Senaryonun işleyişinde yapılan hatalar..

Peki dizi seyirciyi hikâyeye bağlamak için ilk bölümlerinde hangi çatışmaları vaat etti?

-Seyit ve Petro arasındaki hem Şura’dan, hem de Seyit’in Petro’yu askerlikten attırması yüzünden kaynaklanan çekişme.
-Seyit’in babasının Şura’yı gelini olarak kabul etmemesi.
-Seyit ve arkadaşlarının isyancılarla mücadelesi.

Çatışmalar nasıl işlendi?

Elimizdeki bu üç ana çatışma öğesinden sadece Petro’nun kendisini askerlikten attırması yüzünden Seyit’e duyduğu öfke seyirciye tam olarak yansıtılabildi. Çünkü gerçekten de elle tutulur bir sebebi vardı. Petro bilerek kendi askerini öldürmemişti ama 'can dostum' dediği Seyit ceza alacağını bile bile yine de onu şikayet etmişti.

Petro’nun Şura yüzünden Seyit’e bilenmesi ise tamamen havada kaldı. Eğer dizi başladığında Şura ilk önce Petro ile yakınlaşsaydı ve çok daha sonra Seyit’ten etkilenseydi, işte o zaman bu çatışma sağlam bir temele otururdu. Eğer hikaye bu şekilde işleseydi, Seyit önce kendine engel olmaya çalışır ama sonra dayanamaz ve Şura’ya karşılık verirdi. Böylece Petro’nun Seyit’e iyice düşman olmasını sağlayacak ikinci güçlü motivasyonu da ortaya çıkmış olurdu.

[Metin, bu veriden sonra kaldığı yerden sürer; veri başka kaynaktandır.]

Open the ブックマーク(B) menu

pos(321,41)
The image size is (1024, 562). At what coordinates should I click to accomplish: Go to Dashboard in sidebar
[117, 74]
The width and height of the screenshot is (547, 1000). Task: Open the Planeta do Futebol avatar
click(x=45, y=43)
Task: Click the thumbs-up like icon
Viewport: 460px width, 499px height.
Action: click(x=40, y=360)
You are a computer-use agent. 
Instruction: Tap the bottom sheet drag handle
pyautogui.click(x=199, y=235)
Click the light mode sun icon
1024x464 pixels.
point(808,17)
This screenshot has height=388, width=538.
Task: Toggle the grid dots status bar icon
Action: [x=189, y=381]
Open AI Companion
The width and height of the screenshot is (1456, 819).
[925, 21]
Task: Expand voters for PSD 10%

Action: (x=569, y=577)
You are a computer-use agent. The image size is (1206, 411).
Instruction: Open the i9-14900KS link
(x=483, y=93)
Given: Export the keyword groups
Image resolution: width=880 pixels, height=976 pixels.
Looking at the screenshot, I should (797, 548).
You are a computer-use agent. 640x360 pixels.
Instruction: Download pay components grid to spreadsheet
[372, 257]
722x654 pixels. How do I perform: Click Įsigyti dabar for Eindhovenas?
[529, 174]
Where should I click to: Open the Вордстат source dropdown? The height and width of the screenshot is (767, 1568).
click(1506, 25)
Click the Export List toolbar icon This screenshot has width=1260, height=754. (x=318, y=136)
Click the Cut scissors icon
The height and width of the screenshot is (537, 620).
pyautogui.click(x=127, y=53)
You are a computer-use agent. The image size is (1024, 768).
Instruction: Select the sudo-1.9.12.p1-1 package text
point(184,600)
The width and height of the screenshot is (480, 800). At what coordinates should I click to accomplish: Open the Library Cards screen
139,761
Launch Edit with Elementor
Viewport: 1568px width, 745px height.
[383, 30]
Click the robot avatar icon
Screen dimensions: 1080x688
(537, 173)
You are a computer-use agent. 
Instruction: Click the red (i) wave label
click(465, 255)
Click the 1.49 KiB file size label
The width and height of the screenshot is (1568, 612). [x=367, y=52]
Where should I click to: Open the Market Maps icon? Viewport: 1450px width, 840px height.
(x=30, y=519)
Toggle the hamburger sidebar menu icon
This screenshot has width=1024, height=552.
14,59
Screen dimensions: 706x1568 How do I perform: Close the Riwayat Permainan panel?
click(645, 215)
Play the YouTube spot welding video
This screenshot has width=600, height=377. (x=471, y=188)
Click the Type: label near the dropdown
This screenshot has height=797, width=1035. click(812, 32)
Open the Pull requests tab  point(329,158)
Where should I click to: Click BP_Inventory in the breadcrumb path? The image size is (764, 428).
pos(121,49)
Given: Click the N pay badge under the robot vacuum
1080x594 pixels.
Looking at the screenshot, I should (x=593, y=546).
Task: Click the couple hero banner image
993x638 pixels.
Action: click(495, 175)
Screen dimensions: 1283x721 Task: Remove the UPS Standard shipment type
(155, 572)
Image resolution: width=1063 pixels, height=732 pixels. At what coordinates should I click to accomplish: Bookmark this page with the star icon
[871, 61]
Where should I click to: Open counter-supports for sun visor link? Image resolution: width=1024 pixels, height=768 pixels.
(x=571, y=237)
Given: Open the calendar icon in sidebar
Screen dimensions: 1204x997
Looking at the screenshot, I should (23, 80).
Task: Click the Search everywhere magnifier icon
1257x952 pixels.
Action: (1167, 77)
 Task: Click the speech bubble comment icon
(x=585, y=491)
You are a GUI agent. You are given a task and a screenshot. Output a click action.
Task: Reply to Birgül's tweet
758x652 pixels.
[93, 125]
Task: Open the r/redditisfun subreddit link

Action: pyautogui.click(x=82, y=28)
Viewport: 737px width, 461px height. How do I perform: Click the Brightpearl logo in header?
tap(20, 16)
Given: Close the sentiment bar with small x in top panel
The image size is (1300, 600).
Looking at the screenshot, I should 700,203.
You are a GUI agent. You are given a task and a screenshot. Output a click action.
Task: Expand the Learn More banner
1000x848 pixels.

Seyit’in babasının evlenmelerine karşı çıkması da yine havada kalan bir çatışma öğesi oldu. Evet Seyit’in babasının evliliklerine engel olmak istemesinin kendine göre haklı sebepleri vardı ama bunlar Seyit ve Şura ilişkisini baltalamadı. Seyit aldı Şura’yı başka bir eve götürdü ve orada yaşamaya başladı.

Seyit ve arkadaşlarının isyancılarla mücadelesi de yine bölüm başı 5-10 dakika 'aksiyon sahnesi olsun yeter' mantığından öteye geçemedi.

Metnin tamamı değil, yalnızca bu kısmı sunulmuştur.